This topic describes how to use Active Directory (AD) to authenticate users and control access to Apsara File Storage NAS Server Message Block (SMB) file systems.

Background information

SMB file systems allow you to authenticate users and control access at the file system level based on AD. You can use an AD user to log on to a client that hosts an SMB file system and control access to files and directories in the SMB file system. SMB file systems do not support access control for multiple client users at the file and directory level. You can authenticate clients based on Alibaba Cloud accounts and permission groups and control access to SMB file systems. Each permission group is treated as a whitelist. You can specify one or more IP addresses in a permission group and allow access to SMB file systems from these IP addresses.

Note The SMB ACL feature is available only for SMB file systems in the following regions: China (Zhangjiakou-Beijing Winter Olympics), China (Beijing), China (Hohhot), China (Hangzhou), China (Shanghai), China (Chengdu), China (Hong Kong), Australia (Sydney), Indonesia (Jakarta), US (Silicon Valley), US (Virginia), Germany (Frankfurt), UK (London), and India (Mumbai).

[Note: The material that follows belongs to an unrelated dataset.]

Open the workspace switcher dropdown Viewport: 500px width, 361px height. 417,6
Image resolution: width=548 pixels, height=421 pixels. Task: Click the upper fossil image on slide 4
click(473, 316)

If the region where your file system resides does not support the SMB ACL feature, submit a ticket. You can also submit questions about how to upload keytab files, create SMB file systems, enable AD-based authentication and access control, or enable access control lists (ACLs) in the ticket.

Prerequisites

Authenticate users and control access

You can use Active Directory Domain Services to manage users in a virtual private cloud (VPC) or a local Internet data center (IDC). NAS allows you to control access to file systems from these users. This enables authentication between local users and cloud services and access control over file systems in a hybrid cloud. SMB file systems allow you to use the Kerberos protocol to authenticate AD users. The authentication is based on the domain controller that you deployed in the localhost or Alibaba Cloud. You can use an AD user to log on to a Windows or Linux server that serves as a domain controller. After you log on to the system, you can access an SMB file system. If your user identity is verified, you can control access to the file system at the file and directory level. The following figure shows how to authenticate an SMB client based on AD.NAS_AD-based authentication and access control
  1. Connect an SMB client to AD.
    1. Create a service account for NAS.
    2. Add the mount target of the SMB file system as a principle to the service account.
    3. Create a keytab file for the principle.
    4. Download the keytab file of the NAS service account.
  2. Log on to the NAS console to manage NAS file systems.
    Choose NAS File System > File System > File System List. Find the target file system and click the file system ID or Manage. On the File System Details page, click the Access Control tab and select On (or Off). Specify an authentication method and access control-related parameters for the file system and upload the keytab file to NAS.
    After you upload the keytab file, the information that the keytab file contains is stored in NAS. After you connect the mount target of the SMB file system to AD, you can use an AD user to mount the SMB file system. For more information, see Use an Active Directory user to mount an SMB file system on Windows and manage the ACLs of the SMB file system.
  3. Authenticate users and control access from clients.
    If virtual machines in the VPC or applications in the IDC attempt to access the SMB file system, the domain controller authenticates each client and controls access from these clients based on the predefined permission group. The procedure is as follows:
    1. An SMB client attempts to access an SMB file system.
    2. NAS checks whether Kerberos authentication is enabled on the SMB file system.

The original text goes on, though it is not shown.